Provided passage
==========

The Day After

Written by Drew on November 5th, 2008

When I got home last night after teaching a class at the little college just over the mountain from my home, a glance at the television set told me that the votes had been counted and that Barack Obama would be the 44th president of the United States.

I didn’t vote for Barack Obama.  I couldn’t in good conscience pull the lever for a man that advocates abortion and promotes homosexual lifestyles.  I disagree with the idea that the answer to America’s economic woes is to spread the wealth around.  I’m nervous about Mr. Obama’s lack of experience and the path that he took to get to where he is today.

However, I believe in democracy.  America voted yesterday, and a transfer of power is coming January 20th not by force or tyranny, but by the will of the people.  That is the way it ought to be.

John Adams said, “Democracy never lasts long. It soon wastes, exhausts, and murders itself. There was never a democracy that did not commit suicide.”  I’m not sure what he meant by that, but perhaps he feared that America would forget what life was like under Great Britain when they were not free.  A democracy commits suicide when it quits believing in itself and refuses to accept the results of a general election.  If we let that happen, America dies.

Even Christians who are opposed to the liberal social agenda can find something to appreciate in an Obama presidency.  Barack Obama is this country’s first black president.  Forty years ago the idea of a black president was unthinkable.  Obama’s presidency is a sign that we’ve entered a post-racial age.  This has come not a day too early.  Christians worship a God who does not respect persons, one who created all men equal, as the Declaration of Independence explains.  Barack Obama may not end the sin of abortion or homosexuality, but maybe he symbolizes the end of a great sin that is often overlooked in our churches–the sin of racism.

This morning I was driving along, enjoying the beautiful fall foliage, when my eye caught a McCain-Palin sign, above which someone had posted another, larger sign with bold black lettering that read, “Don’t Blame Me!”  I don’t know who lives in the house where this sign is posted, but whoever he is, he needs to step back from politics and take a deep breath.

==========

Data below
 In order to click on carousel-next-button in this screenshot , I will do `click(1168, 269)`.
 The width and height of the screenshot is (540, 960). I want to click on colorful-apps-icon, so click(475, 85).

==========

Things to do
a: Reproduce the post about the 2008 election from "I didn’t vote" to "he is today.".
b: In the post about the 2008 election, on what date is the transfer of power said to be coming?
c: Go on with the post about the 2008 election, starting after its final sentence.
The material comes from a separate source unrelated to the post about the 2008 election.

Answers given
a:
I didn’t vote for Barack Obama.  I couldn’t in good conscience pull the lever for a man that advocates abortion and promotes homosexual lifestyles.  I disagree with the idea that the answer to America’s economic woes is to spread the wealth around.  I’m nervous about Mr. Obama’s lack of experience and the path that he took to get to where he is today.

b: January 20th.

c:
I’m reminded of a poem by Yeats:

How can I, that girl standing there,
My attention fix
On Roman or on Russian
Or on Spanish politics?

There’s more to life than politics.  We may have a new president come January, and he will certainly wield an influence over this country, but our lives will continue for the most part the way they always have.  We still have our careers and the bills and the kids’ homework and errands to run.  There will be weekends with friends, holidays with family, and church services with brothers and sisters in Christ.

For Christians there is a higher mission.  Obama ran on change, but the political arena changes little.  The gospel is God’s power for change.  Now that the election is over, let’s refocus and do our work as ambassadors for Christ.


8 Comments so far ↓

  1. Thomas Ho says:

    I’m NOT sure that I can share your optimism that “our lives will continue for the most part the way they always have”

    I found this thread to be very disturbing:

  2. rick says:

    When will Christians learn that social and spiritual change is not made through politics but through the heart.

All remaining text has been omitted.